_Raw data_:
BEGIN

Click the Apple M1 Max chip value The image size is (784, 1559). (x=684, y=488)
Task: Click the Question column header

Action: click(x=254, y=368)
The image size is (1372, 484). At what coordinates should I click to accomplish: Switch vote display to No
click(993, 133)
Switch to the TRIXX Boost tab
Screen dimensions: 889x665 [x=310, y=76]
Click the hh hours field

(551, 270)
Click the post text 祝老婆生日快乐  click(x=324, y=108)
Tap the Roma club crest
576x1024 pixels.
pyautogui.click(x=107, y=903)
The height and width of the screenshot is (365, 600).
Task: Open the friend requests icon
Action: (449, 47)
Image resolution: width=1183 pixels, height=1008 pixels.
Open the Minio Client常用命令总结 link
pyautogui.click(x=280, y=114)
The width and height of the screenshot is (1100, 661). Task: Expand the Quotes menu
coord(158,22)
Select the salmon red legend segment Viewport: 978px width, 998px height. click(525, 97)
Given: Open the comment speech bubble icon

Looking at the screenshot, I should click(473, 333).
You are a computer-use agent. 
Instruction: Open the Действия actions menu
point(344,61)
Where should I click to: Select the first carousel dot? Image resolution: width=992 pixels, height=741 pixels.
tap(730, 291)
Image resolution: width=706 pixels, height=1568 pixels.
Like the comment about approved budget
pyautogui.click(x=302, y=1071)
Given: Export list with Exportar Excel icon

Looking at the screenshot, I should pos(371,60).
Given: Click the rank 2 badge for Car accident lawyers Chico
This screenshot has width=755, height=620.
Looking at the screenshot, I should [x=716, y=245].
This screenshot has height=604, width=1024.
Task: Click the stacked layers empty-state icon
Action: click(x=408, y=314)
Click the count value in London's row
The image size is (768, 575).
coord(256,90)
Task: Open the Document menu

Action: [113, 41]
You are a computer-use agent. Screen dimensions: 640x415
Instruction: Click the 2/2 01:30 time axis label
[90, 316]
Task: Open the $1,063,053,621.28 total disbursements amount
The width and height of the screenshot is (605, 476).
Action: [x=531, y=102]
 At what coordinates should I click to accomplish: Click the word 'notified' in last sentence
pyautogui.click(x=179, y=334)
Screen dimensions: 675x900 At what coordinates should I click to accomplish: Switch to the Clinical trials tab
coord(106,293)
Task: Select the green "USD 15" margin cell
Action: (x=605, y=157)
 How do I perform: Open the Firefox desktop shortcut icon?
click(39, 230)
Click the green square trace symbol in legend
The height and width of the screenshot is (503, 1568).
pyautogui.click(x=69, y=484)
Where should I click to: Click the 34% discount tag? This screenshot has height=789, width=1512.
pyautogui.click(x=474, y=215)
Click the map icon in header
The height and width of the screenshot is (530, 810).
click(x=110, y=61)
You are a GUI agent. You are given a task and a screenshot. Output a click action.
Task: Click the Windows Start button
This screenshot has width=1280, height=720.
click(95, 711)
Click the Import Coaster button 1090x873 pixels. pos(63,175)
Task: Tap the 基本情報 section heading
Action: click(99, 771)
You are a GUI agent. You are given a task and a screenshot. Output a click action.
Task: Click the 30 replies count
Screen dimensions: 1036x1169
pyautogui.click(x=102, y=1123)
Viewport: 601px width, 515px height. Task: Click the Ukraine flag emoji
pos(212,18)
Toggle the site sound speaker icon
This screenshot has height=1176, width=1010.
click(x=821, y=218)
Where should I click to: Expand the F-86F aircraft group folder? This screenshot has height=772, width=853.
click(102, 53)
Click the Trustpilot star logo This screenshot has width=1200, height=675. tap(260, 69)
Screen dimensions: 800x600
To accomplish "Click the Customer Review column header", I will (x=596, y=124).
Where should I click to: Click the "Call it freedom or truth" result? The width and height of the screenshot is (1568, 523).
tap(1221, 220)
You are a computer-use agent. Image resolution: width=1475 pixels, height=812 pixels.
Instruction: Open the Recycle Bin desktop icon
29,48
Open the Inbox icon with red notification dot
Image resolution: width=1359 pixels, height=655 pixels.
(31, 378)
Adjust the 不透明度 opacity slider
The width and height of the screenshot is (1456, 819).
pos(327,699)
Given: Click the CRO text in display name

END

_What the exercise asks_:
Once the line with "Where should I click to: Click the 34%" is located in the data above, repeat it and every later line through the end, exactly.

_Answer section_:
Where should I click to: Click the 34% discount tag? This screenshot has height=789, width=1512.
pyautogui.click(x=474, y=215)
Click the map icon in header
The height and width of the screenshot is (530, 810).
click(x=110, y=61)
You are a GUI agent. You are given a task and a screenshot. Output a click action.
Task: Click the Windows Start button
This screenshot has width=1280, height=720.
click(95, 711)
Click the Import Coaster button 1090x873 pixels. pos(63,175)
Task: Tap the 基本情報 section heading
Action: click(99, 771)
You are a GUI agent. You are given a task and a screenshot. Output a click action.
Task: Click the 30 replies count
Screen dimensions: 1036x1169
pyautogui.click(x=102, y=1123)
Viewport: 601px width, 515px height. Task: Click the Ukraine flag emoji
pos(212,18)
Toggle the site sound speaker icon
This screenshot has height=1176, width=1010.
click(x=821, y=218)
Where should I click to: Expand the F-86F aircraft group folder? This screenshot has height=772, width=853.
click(102, 53)
Click the Trustpilot star logo This screenshot has width=1200, height=675. tap(260, 69)
Screen dimensions: 800x600
To accomplish "Click the Customer Review column header", I will (x=596, y=124).
Where should I click to: Click the "Call it freedom or truth" result? The width and height of the screenshot is (1568, 523).
tap(1221, 220)
You are a computer-use agent. Image resolution: width=1475 pixels, height=812 pixels.
Instruction: Open the Recycle Bin desktop icon
29,48
Open the Inbox icon with red notification dot
Image resolution: width=1359 pixels, height=655 pixels.
(31, 378)
Adjust the 不透明度 opacity slider
The width and height of the screenshot is (1456, 819).
pos(327,699)
Given: Click the CRO text in display name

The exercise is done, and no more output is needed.